Exactly as written, print each of the entries.

*** Block opens ***

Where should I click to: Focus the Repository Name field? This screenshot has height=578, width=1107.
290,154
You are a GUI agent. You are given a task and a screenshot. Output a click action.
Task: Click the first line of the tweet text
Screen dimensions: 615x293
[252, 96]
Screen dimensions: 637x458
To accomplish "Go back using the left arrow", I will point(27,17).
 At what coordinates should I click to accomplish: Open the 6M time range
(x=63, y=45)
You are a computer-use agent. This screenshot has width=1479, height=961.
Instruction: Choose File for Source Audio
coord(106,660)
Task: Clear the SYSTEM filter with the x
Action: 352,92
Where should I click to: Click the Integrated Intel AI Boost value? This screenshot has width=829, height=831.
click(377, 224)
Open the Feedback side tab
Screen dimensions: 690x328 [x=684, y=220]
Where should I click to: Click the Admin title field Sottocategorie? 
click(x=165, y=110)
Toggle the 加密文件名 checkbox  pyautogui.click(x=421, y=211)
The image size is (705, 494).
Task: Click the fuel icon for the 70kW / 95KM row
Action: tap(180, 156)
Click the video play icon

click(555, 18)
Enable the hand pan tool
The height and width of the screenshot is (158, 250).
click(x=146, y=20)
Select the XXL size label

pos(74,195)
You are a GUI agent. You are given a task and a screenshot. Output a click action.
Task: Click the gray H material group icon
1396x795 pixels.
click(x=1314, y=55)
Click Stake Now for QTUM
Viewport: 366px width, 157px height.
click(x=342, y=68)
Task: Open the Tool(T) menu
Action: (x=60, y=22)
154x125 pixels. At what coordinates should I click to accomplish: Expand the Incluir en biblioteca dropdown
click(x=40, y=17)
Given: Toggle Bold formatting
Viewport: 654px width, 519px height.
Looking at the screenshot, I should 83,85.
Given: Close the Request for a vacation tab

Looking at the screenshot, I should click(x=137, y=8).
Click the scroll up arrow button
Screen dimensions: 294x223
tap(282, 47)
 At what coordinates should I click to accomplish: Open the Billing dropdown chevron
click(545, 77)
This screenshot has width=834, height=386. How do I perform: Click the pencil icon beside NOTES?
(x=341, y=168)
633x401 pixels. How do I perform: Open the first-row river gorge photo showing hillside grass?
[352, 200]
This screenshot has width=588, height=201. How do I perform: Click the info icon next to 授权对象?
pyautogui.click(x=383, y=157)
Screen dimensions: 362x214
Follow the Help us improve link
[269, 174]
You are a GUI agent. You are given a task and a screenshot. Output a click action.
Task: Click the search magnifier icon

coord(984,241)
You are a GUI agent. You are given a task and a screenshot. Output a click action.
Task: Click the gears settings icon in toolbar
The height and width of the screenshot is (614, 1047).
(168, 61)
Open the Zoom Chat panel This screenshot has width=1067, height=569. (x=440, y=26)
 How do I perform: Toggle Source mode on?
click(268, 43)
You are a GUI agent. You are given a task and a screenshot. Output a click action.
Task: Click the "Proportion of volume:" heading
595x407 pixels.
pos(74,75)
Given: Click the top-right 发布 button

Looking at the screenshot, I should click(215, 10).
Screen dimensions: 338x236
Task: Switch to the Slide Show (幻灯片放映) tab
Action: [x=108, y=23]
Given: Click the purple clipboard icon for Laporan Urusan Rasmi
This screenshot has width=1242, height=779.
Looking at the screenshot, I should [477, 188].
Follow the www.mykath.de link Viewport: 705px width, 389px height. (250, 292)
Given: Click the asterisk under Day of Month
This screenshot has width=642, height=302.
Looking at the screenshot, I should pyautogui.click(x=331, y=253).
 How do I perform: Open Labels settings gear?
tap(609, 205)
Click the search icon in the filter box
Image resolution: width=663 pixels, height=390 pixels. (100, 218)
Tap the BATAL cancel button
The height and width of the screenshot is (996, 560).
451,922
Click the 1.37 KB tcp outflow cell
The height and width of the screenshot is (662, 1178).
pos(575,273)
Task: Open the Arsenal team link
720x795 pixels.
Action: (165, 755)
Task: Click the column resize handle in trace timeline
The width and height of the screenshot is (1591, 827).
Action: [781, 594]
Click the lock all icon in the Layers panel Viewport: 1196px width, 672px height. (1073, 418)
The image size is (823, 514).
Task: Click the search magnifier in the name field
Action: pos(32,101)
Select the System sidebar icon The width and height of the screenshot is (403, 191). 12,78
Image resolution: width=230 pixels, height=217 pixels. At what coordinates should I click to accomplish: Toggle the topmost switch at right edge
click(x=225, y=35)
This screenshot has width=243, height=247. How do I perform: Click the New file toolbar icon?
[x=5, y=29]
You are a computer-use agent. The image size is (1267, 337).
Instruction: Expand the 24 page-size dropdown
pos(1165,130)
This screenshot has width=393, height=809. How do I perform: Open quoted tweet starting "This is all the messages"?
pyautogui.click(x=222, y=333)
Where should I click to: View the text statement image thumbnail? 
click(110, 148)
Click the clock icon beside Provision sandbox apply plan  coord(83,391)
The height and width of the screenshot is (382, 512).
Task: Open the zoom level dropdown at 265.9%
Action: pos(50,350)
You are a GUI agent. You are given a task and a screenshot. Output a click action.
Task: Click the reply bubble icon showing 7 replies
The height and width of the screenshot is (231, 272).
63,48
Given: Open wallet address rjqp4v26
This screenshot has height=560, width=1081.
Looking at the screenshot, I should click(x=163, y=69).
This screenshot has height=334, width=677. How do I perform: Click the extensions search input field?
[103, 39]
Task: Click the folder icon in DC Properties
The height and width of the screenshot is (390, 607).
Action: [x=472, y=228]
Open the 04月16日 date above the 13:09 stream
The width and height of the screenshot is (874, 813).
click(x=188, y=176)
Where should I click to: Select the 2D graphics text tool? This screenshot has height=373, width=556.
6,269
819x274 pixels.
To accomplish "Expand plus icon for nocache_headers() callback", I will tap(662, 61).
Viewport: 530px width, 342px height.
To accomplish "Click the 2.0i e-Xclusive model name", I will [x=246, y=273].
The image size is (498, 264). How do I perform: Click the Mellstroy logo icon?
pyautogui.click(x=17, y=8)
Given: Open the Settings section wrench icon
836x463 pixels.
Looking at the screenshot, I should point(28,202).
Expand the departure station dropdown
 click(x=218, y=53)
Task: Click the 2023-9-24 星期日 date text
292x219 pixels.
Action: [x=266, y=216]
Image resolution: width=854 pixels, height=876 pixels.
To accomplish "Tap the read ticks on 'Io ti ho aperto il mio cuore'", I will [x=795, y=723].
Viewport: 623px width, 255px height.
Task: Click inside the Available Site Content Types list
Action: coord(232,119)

*** Block closes ***

■ RESPONSE BOX:
Where should I click to: Focus the Repository Name field? This screenshot has height=578, width=1107.
290,154
You are a GUI agent. You are given a task and a screenshot. Output a click action.
Task: Click the first line of the tweet text
Screen dimensions: 615x293
[252, 96]
Screen dimensions: 637x458
To accomplish "Go back using the left arrow", I will point(27,17).
 At what coordinates should I click to accomplish: Open the 6M time range
(x=63, y=45)
You are a computer-use agent. This screenshot has width=1479, height=961.
Instruction: Choose File for Source Audio
coord(106,660)
Task: Clear the SYSTEM filter with the x
Action: 352,92
Where should I click to: Click the Integrated Intel AI Boost value? This screenshot has width=829, height=831.
click(377, 224)
Open the Feedback side tab
Screen dimensions: 690x328 [x=684, y=220]
Where should I click to: Click the Admin title field Sottocategorie? 
click(x=165, y=110)
Toggle the 加密文件名 checkbox  pyautogui.click(x=421, y=211)
The image size is (705, 494).
Task: Click the fuel icon for the 70kW / 95KM row
Action: tap(180, 156)
Click the video play icon

click(555, 18)
Enable the hand pan tool
The height and width of the screenshot is (158, 250).
click(x=146, y=20)
Select the XXL size label

pos(74,195)
You are a GUI agent. You are given a task and a screenshot. Output a click action.
Task: Click the gray H material group icon
1396x795 pixels.
click(x=1314, y=55)
Click Stake Now for QTUM
Viewport: 366px width, 157px height.
click(x=342, y=68)
Task: Open the Tool(T) menu
Action: (x=60, y=22)
154x125 pixels. At what coordinates should I click to accomplish: Expand the Incluir en biblioteca dropdown
click(x=40, y=17)
Given: Toggle Bold formatting
Viewport: 654px width, 519px height.
Looking at the screenshot, I should 83,85.
Given: Close the Request for a vacation tab

Looking at the screenshot, I should click(x=137, y=8).
Click the scroll up arrow button
Screen dimensions: 294x223
tap(282, 47)
 At what coordinates should I click to accomplish: Open the Billing dropdown chevron
click(545, 77)
This screenshot has width=834, height=386. How do I perform: Click the pencil icon beside NOTES?
(x=341, y=168)
633x401 pixels. How do I perform: Open the first-row river gorge photo showing hillside grass?
[352, 200]
This screenshot has width=588, height=201. How do I perform: Click the info icon next to 授权对象?
pyautogui.click(x=383, y=157)
Screen dimensions: 362x214
Follow the Help us improve link
[269, 174]
You are a GUI agent. You are given a task and a screenshot. Output a click action.
Task: Click the search magnifier icon

coord(984,241)
You are a GUI agent. You are given a task and a screenshot. Output a click action.
Task: Click the gears settings icon in toolbar
The height and width of the screenshot is (614, 1047).
(168, 61)
Open the Zoom Chat panel This screenshot has width=1067, height=569. (x=440, y=26)
 How do I perform: Toggle Source mode on?
click(268, 43)
You are a GUI agent. You are given a task and a screenshot. Output a click action.
Task: Click the "Proportion of volume:" heading
595x407 pixels.
pos(74,75)
Given: Click the top-right 发布 button

Looking at the screenshot, I should click(215, 10).
Screen dimensions: 338x236
Task: Switch to the Slide Show (幻灯片放映) tab
Action: [x=108, y=23]
Given: Click the purple clipboard icon for Laporan Urusan Rasmi
This screenshot has width=1242, height=779.
Looking at the screenshot, I should [477, 188].
Follow the www.mykath.de link Viewport: 705px width, 389px height. (250, 292)
Given: Click the asterisk under Day of Month
This screenshot has width=642, height=302.
Looking at the screenshot, I should pyautogui.click(x=331, y=253).
 How do I perform: Open Labels settings gear?
tap(609, 205)
Click the search icon in the filter box
Image resolution: width=663 pixels, height=390 pixels. (100, 218)
Tap the BATAL cancel button
The height and width of the screenshot is (996, 560).
451,922
Click the 1.37 KB tcp outflow cell
The height and width of the screenshot is (662, 1178).
pos(575,273)
Task: Open the Arsenal team link
720x795 pixels.
Action: (165, 755)
Task: Click the column resize handle in trace timeline
The width and height of the screenshot is (1591, 827).
Action: [781, 594]
Click the lock all icon in the Layers panel Viewport: 1196px width, 672px height. (1073, 418)
The image size is (823, 514).
Task: Click the search magnifier in the name field
Action: pos(32,101)
Select the System sidebar icon The width and height of the screenshot is (403, 191). 12,78
Image resolution: width=230 pixels, height=217 pixels. At what coordinates should I click to accomplish: Toggle the topmost switch at right edge
click(x=225, y=35)
This screenshot has width=243, height=247. How do I perform: Click the New file toolbar icon?
[x=5, y=29]
You are a computer-use agent. The image size is (1267, 337).
Instruction: Expand the 24 page-size dropdown
pos(1165,130)
This screenshot has width=393, height=809. How do I perform: Open quoted tweet starting "This is all the messages"?
pyautogui.click(x=222, y=333)
Where should I click to: View the text statement image thumbnail? 
click(110, 148)
Click the clock icon beside Provision sandbox apply plan  coord(83,391)
The height and width of the screenshot is (382, 512).
Task: Open the zoom level dropdown at 265.9%
Action: pos(50,350)
You are a GUI agent. You are given a task and a screenshot. Output a click action.
Task: Click the reply bubble icon showing 7 replies
The height and width of the screenshot is (231, 272).
63,48
Given: Open wallet address rjqp4v26
This screenshot has height=560, width=1081.
Looking at the screenshot, I should click(x=163, y=69).
This screenshot has height=334, width=677. How do I perform: Click the extensions search input field?
[103, 39]
Task: Click the folder icon in DC Properties
The height and width of the screenshot is (390, 607).
Action: [x=472, y=228]
Open the 04月16日 date above the 13:09 stream
The width and height of the screenshot is (874, 813).
click(x=188, y=176)
Where should I click to: Select the 2D graphics text tool? This screenshot has height=373, width=556.
6,269
819x274 pixels.
To accomplish "Expand plus icon for nocache_headers() callback", I will tap(662, 61).
Viewport: 530px width, 342px height.
To accomplish "Click the 2.0i e-Xclusive model name", I will [x=246, y=273].
The image size is (498, 264). How do I perform: Click the Mellstroy logo icon?
pyautogui.click(x=17, y=8)
Given: Open the Settings section wrench icon
836x463 pixels.
Looking at the screenshot, I should point(28,202).
Expand the departure station dropdown
 click(x=218, y=53)
Task: Click the 2023-9-24 星期日 date text
292x219 pixels.
Action: [x=266, y=216]
Image resolution: width=854 pixels, height=876 pixels.
To accomplish "Tap the read ticks on 'Io ti ho aperto il mio cuore'", I will [x=795, y=723].
Viewport: 623px width, 255px height.
Task: Click inside the Available Site Content Types list
Action: coord(232,119)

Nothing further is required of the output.